Given exercise – Please swap "dropdown" for "drop-down list" in the rows, starting at the first line and stopping after the line that contains "Action: point(296,595)", and leave everything else unchanged.

Supplied information –
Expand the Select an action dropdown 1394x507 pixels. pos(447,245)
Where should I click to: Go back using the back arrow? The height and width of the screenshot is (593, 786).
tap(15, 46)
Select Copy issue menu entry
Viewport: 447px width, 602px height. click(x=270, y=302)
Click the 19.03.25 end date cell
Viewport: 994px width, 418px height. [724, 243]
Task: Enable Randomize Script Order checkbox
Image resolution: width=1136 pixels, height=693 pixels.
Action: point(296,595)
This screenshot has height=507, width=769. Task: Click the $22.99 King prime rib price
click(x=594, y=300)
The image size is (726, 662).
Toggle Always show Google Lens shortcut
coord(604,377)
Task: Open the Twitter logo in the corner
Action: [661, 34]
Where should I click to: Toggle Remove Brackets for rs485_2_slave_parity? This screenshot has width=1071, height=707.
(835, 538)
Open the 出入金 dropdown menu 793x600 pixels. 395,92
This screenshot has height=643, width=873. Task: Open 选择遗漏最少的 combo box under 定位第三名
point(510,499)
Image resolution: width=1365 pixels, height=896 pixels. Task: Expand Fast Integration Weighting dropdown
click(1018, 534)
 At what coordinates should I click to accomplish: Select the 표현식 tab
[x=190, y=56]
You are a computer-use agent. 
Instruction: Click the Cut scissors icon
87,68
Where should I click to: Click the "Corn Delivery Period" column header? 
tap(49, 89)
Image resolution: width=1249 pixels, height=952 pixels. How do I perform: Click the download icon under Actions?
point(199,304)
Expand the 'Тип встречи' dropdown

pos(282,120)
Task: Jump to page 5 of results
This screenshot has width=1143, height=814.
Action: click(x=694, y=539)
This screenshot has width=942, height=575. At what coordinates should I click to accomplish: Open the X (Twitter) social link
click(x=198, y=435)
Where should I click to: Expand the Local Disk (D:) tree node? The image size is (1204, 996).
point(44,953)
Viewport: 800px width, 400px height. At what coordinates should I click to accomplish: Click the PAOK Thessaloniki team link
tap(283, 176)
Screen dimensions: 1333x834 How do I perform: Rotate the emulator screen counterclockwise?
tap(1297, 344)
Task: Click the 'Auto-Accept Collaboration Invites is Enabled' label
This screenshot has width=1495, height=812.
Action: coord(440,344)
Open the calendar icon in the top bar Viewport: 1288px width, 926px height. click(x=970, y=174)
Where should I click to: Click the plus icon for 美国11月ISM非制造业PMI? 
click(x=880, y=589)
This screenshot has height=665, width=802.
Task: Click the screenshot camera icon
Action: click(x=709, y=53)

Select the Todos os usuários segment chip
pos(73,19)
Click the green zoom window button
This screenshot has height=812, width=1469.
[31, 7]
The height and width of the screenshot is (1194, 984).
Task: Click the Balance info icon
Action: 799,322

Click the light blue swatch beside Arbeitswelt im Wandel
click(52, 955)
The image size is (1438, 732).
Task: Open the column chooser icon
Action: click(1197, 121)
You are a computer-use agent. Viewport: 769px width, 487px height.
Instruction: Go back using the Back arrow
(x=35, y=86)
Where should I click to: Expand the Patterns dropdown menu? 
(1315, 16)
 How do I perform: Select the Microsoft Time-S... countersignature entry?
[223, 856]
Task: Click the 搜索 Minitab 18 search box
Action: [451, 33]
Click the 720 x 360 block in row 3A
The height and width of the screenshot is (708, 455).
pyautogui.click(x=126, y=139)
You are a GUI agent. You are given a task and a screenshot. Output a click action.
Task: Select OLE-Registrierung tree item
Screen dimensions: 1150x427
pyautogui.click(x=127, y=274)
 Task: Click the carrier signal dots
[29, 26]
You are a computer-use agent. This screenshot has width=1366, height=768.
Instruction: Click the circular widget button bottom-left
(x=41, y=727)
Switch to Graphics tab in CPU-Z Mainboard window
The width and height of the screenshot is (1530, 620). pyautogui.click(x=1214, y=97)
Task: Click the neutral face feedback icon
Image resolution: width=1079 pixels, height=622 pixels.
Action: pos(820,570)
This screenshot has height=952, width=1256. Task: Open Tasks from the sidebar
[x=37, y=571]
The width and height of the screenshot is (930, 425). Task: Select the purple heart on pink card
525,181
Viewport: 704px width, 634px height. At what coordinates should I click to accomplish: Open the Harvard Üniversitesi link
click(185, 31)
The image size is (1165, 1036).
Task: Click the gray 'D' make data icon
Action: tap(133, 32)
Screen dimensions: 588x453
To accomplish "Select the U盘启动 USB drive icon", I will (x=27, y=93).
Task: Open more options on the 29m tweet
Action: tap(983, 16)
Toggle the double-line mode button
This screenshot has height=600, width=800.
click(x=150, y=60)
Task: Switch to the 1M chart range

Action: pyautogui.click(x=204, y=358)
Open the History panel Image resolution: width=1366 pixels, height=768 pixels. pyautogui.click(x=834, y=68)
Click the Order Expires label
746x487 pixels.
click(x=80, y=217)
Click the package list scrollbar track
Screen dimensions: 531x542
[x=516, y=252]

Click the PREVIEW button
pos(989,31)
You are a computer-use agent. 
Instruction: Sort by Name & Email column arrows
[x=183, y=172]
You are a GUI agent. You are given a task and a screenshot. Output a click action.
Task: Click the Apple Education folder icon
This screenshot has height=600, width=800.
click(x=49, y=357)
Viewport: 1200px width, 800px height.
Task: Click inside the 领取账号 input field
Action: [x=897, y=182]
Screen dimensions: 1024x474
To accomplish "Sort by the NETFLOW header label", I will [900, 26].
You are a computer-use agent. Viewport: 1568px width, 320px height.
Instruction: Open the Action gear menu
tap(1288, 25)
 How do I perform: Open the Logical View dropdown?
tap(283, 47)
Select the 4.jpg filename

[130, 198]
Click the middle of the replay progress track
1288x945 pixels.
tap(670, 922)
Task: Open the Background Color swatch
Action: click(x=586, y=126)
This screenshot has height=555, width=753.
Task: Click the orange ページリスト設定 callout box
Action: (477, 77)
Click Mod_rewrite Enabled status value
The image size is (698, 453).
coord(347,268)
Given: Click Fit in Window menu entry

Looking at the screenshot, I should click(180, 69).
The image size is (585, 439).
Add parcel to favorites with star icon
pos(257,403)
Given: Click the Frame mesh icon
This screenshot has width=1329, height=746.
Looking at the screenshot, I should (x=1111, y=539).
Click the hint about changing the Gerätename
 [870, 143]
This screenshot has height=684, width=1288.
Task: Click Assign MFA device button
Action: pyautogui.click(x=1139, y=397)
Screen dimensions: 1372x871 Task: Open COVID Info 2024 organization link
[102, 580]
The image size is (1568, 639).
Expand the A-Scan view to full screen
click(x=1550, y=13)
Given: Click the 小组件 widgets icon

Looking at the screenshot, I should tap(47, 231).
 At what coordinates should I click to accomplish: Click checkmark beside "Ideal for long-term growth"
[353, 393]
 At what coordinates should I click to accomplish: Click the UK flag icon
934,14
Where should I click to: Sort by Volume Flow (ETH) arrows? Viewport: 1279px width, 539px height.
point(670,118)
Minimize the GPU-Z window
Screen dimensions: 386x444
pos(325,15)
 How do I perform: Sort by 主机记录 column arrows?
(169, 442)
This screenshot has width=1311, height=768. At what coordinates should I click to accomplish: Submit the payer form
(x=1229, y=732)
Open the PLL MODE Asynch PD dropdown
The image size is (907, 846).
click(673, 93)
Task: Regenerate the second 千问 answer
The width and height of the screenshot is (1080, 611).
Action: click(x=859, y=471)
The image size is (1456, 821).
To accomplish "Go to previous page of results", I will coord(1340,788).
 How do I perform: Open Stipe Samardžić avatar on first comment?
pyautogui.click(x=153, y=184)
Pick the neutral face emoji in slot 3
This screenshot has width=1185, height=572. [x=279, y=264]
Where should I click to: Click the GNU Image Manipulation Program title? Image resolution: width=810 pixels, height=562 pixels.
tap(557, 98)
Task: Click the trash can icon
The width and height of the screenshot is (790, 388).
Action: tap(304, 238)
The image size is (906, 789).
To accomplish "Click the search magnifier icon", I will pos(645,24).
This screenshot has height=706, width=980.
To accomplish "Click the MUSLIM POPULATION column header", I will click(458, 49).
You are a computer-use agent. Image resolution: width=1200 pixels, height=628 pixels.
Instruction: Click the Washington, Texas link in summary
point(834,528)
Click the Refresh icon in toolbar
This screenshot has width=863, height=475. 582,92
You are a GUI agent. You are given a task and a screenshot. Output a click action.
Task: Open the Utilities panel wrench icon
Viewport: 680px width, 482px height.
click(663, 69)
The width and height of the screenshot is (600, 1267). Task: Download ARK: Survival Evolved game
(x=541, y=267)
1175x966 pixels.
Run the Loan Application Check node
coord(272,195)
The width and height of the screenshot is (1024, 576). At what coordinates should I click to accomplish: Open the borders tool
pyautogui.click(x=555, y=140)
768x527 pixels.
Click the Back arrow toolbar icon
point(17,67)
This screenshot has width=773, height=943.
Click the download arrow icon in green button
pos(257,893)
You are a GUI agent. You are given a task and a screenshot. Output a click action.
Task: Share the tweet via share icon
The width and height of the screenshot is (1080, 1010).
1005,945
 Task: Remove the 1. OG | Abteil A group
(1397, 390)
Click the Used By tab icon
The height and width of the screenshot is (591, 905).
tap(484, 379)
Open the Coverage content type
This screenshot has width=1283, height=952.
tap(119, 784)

Response to this task –
Expand the Select an action drop-down list 1394x507 pixels. pos(447,245)
Where should I click to: Go back using the back arrow? The height and width of the screenshot is (593, 786).
tap(15, 46)
Select Copy issue menu entry
Viewport: 447px width, 602px height. click(x=270, y=302)
Click the 19.03.25 end date cell
Viewport: 994px width, 418px height. [724, 243]
Task: Enable Randomize Script Order checkbox
Image resolution: width=1136 pixels, height=693 pixels.
Action: point(296,595)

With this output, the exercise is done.